4 Results and Discussion

The estimation results for each pattern in the skin and glove experiments are shown in Fig. 5 for all patterns. The horizontal axis shows the actual value of the frictional force, and the vertical axis the estimated value. This means that a point closer to the 45\(^{\circ }\) diagonal line can be estimated with high accuracy. Table 1 lists the root mean square error (RMSE).

Compared to the results without gloves, the accuracy improved when wearing gloves for all patterns except (c), in which the accuracy deteriorates Therefore, this improvement may be owed to the removed heat transfer when wearing gloves. Possible reasons for accuracy deteriorating in (c) is the small friction coefficient between the cardboard and glove and the temperature change owing to frictional heat possibly being insufficiently large. Increasing the length of the segment may solve this. Because the heat transfer is slower than finger motions, further improvements in accuracy are expected by extending the segment length and observing the heat transfer more carefully.

In our experiment, the method is limited to a fixed path, but the same method may be applied to a path of arbitrary shape.
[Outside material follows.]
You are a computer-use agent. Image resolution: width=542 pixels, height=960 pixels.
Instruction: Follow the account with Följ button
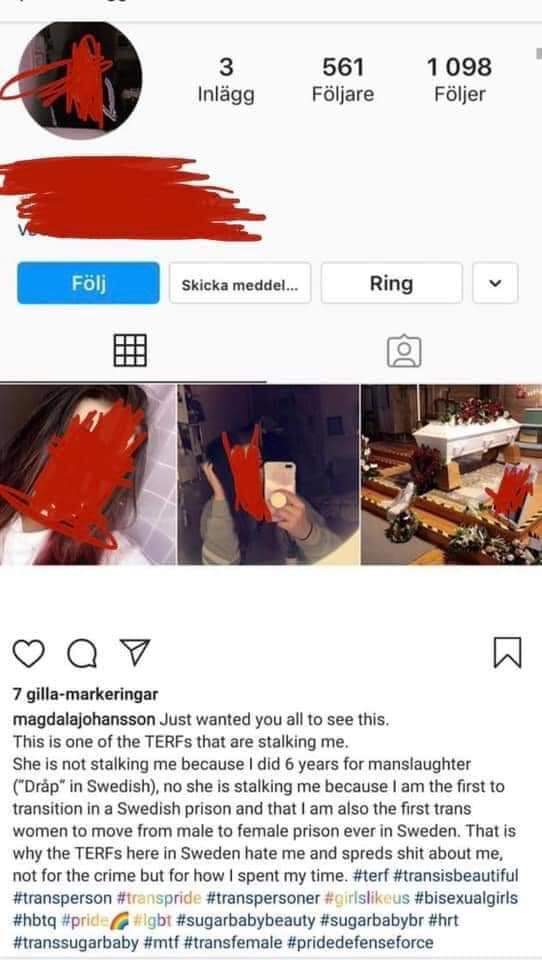click(x=88, y=283)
For example, if we track the position of a finger and crop a thermal image around it, the subsequent procedure is the same as that of the present method. Furthermore, by modifying the model to simultaneously estimate the dynamic friction coefficient, the frictional and normal forces can be estimated, and the spatial pressure distribution is obtainable.

In both experiments, the results of pattern (a) are as accurate as those of patterns (b) and (c), which used only one material. This result suggests that the proposed method has a generalization performance with respect to tactile objects.

Points with a lower estimation accuracy farther from the straight line, are primarily distributed below the line, which means that they are estimated to be smaller than the actual values. This result is attributable to the biased distribution of the label data used for training. More data for smaller forces than larger ones exist in any given dataset; therefore, the model is likelier to estimate smaller forces than the actual values. To address this problem, we may improve our method in various ways, such as performing data augmentation to unify the distribution of data and weighing a loss function to equalize the influence from the data.

Fig. 5.
figure 5

Estimation results of the frictional force estimated from thermal images using machine learning: (a) polystyrene foam and cardboard, (b) polystyrene foam, and (c) cardboard.

Table 1. RMSEs of each pattern in the skin and glove experiments.

5 Conclusion

This paper proposes a method for estimating the frictional force between a finger and object using the temperature change of the surface when humans stroke it. As a result of the experiment using the data when 6 subjects touch two types of materials, we succeeded in estimating with an error of less than 10% of the data range. Because the number of materials used for the experiment was insufficient for general applications; thus, more objects with varying heat capacities must be tested. However, as a basic test of our proposed method for estimating the frictional force using thermal images, we showed this possibility.

In addition, we confirmed that the estimation accuracy improved in many cases by reducing the effect of direct heat transfer between the finger and object.

These results show the possibility of inputting information through finer force changes, contrasting the classification of force strength demonstrated by a previous study. In addition, we showed the possibility of measuring tactile information in locations where installing tactile sensors is challenging.